Kfz-Versicherer schließen privates Carsharing oft aus

30.04.2018 | 15:48

Bildquelle: ©Adobe Stock / Text: Verivox

Heidelberg – Kfz-Versicherer schließen das private Carsharing oft in ihren Bedingungen aus. Die Frage des richtigen Versicherungsschutzes ist zwischen den Carsharing-Anbietern und den Autoversicherern noch nicht abschließend geklärt. Das ergaben Anfragen bei insgesamt 10 Versicherern.

Das eigene Auto kurzzeitig an Fremde vermieten und damit die Fahrzeugkosten senken – die Idee ist smart und wird bei Verbrauchern immer beliebter. Plattformen für privates Carsharing holen diese Idee ins digitale Zeitalter und bieten die Infrastruktur rundherum an. Die Versicherer sind davon jedoch nicht begeistert: Mehrere angefragte Anbieter schließen privates Carsharing aus ihrem Leistungskatalog komplett aus.

Carsharing-Kunden sollten Versicherer informieren

Jeder, der sein Auto über eine der Plattformen vermieten möchte, sollte frühzeitig seinen Versicherer informieren, rät Wolfgang Schütz, Geschäftsführer der Verivox Versicherungsvergleich GmbH. „Denn die Vermietung kann sich mindestens auf den versicherten Fahrerkreis und damit auch auf die Versicherungsprämie auswirken“, so Schütz weiter. Unter Umständen lehnt der Versicherer den Schutz sogar generell ab: Einige Versicherer schließen das Vermieten über die Plattformen explizit aus. Andere beziehen sich auf den Passus, dass die gewerbliche Nutzung im Vertrag ausgeschlossen ist. Manche Versicherer lassen zwar privates Carsharing zu, fordern aber eine Meldepflicht ein.

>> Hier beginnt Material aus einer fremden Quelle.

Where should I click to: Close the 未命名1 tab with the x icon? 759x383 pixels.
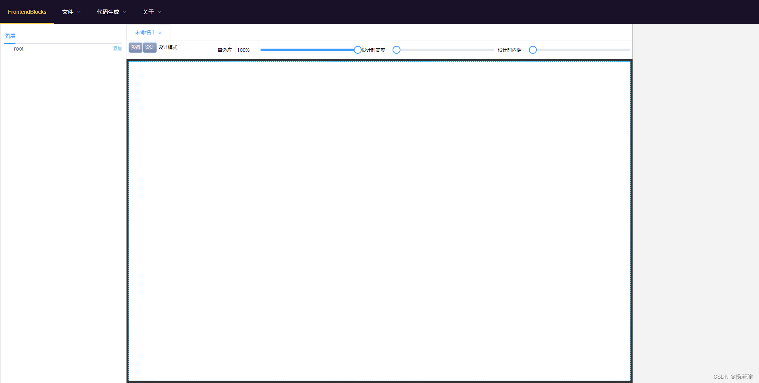160,33
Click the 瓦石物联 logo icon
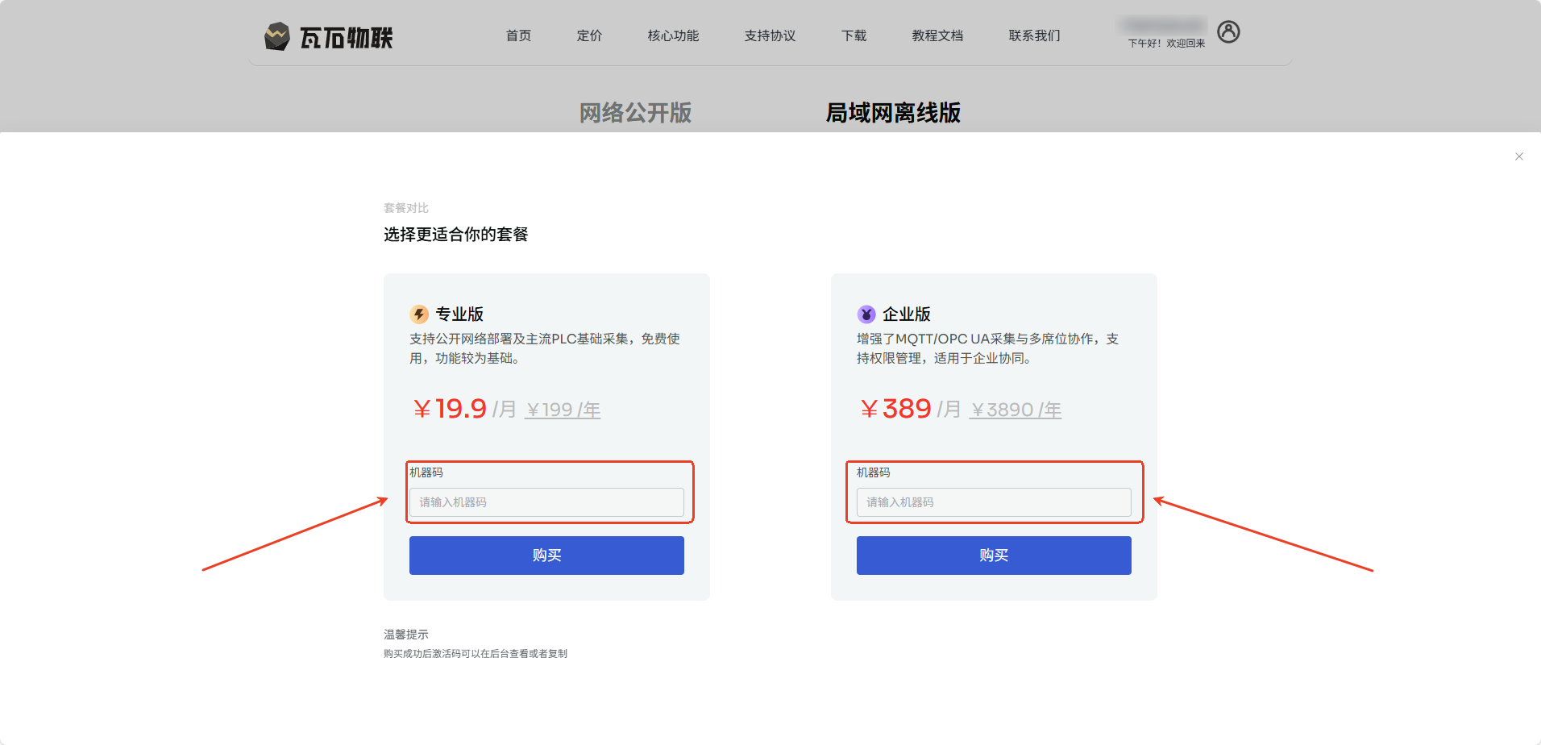 pos(276,36)
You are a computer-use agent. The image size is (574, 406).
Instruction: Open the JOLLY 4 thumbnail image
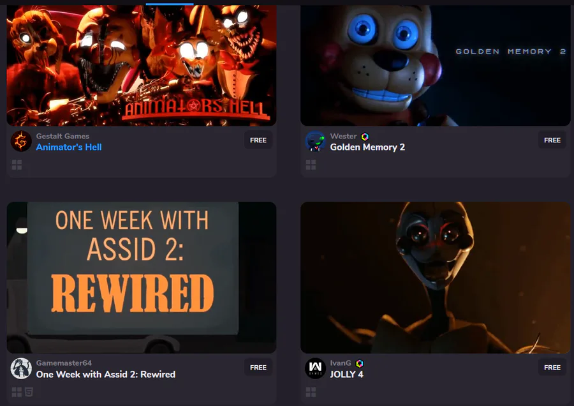tap(435, 278)
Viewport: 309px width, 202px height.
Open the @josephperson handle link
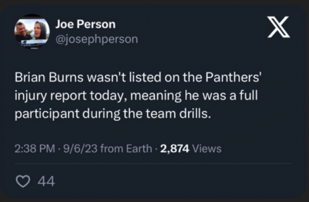click(x=96, y=39)
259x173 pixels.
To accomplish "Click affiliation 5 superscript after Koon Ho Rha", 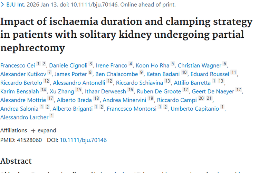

Carsharing-Anbieter schützen sich mit Kurzzeitversicherung

Die Carsharing-Anbieter bauen dem mit temporären Kurzzeitversicherungen vor. Sie arbeiten mit Versicherungen zusammen, die den Wagen während der Anmietung versichern. Ihr Argument: Im Schadensfall ist die Versicherung des Fahrzeughalters außen vor.

Das sehen einige der angefragten Versicherer anders: Nach ihrer Einschätzung kann weiter eine Leistungspflicht bestehen. Denn ungeachtet der Kurzzeitversicherung der Carsharing-Plattform liegt die Versicherungsbestätigung des eigentlichen Autoversicherers weiter bei der Zulassungsstelle vor. Die Anbieter der „Carsharing-Deckung“ könnten aufgrund der Doppelversicherung beim Versicherer des Fahrzeughalters Regress nehmen und Schadenszahlungen zurückfordern. Auch Kunden und Unfallgeschädigte könnten weiter den Schaden direkt bei ihrem Versicherer geltend machen.

Rechtslage bei Schadensfällen noch unklar

Einige Versicherer sehen das Problem als gelöst an. Sie vertreten den Standpunkt, dass ein Schaden während der Vermietung keinerlei Auswirkung auf den eigenen Vertrag hat und erlauben das private Carsharing.

Aktuell liegen jedoch keine Urteile zu Schadensfällen vor. Es steht jedoch fest: Beim privaten Carsharing besteht derzeit noch Klärungsbedarf zwischen Anbietern und Versicherern – gerade im Sinne der Autofahrer, die das private Carsharing ohne Versicherungsrisiken nutzen möchten.